This is also one reason why Pratt, when performing at new Mission venue The Chapel in early December, was able to bend the entire audience around her, creating an atmosphere of enraptured fascination. Wearing a black suit coat, red lipstick, and a bushel of mistletoe tucked into her breast pocket, she set about simultaneously performing and decoding her repertoire. Her delivery of "Half Twain the Jesse," a song whose abstruse lyrics include the line "Jesse, there's a curve in the road/ And it's shaped just like a toucan's nose," felt like an intimate confession. And "Hollywood," a tale of eroded showbiz dreams, carried the weight of Joni Mitchell's "Little Green."
On the brink of the biggest show she's ever played, Pratt is unsure of the shape her future will take. She has had discussions with U.K.-based booking agents, and talked of a West Coast tour with White Fence, but nothing is solidly in place. Though she admits that she's nervous about performing, she says that playing for large crowds is getting easier and more enjoyable. Still, she remains reticent at the thought of life on the road.
"It's kind of exhausting," she says. "To have that be your career, you have to play a show when maybe you don't want to, or you're sick, or you want to be home."
And indeed here she is, sick at home, forgetful, wanting only to remain prostrate on the couch. But there's one thing Pratt does remember with crystal clarity: In the middle of her recording session back in 2007, a plane buzzed by overhead.

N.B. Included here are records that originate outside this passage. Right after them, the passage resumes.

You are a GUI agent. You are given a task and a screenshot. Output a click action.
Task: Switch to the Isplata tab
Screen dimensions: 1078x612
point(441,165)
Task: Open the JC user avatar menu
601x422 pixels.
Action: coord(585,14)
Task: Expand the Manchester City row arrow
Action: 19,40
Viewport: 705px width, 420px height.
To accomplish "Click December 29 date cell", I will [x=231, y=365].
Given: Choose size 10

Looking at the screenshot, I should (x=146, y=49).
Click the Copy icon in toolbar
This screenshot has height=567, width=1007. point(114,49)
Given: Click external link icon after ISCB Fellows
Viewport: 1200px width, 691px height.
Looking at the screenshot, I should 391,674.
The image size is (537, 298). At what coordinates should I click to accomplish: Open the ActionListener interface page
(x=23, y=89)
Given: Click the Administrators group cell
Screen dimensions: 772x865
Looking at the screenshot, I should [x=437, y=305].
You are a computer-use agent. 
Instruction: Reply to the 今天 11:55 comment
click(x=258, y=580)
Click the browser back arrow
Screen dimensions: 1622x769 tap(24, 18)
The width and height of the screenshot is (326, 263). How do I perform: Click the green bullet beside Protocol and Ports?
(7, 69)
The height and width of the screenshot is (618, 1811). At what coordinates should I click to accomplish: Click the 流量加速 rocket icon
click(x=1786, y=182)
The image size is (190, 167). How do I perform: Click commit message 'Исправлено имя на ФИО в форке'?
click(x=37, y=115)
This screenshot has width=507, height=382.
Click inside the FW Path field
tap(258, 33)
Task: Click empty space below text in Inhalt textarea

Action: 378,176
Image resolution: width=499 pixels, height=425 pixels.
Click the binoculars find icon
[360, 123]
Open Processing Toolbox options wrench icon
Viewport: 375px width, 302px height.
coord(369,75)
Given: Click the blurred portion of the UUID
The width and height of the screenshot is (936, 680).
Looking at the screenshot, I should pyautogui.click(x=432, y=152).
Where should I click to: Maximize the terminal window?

Because of her spare instrumentation and the sensitivity of the 1940s-era microphone she sang into ("Some rare, expensive thing that could pick up crazy sounds"), she was forced to scratch the song and start over. Despite being just 20, and having never taken a guitar lesson, and having never even been in a recording studio before, Pratt was undaunted.
"I've just always lived in my own head," she says. "Like, my whole life. It's pretty easy to go back there anytime."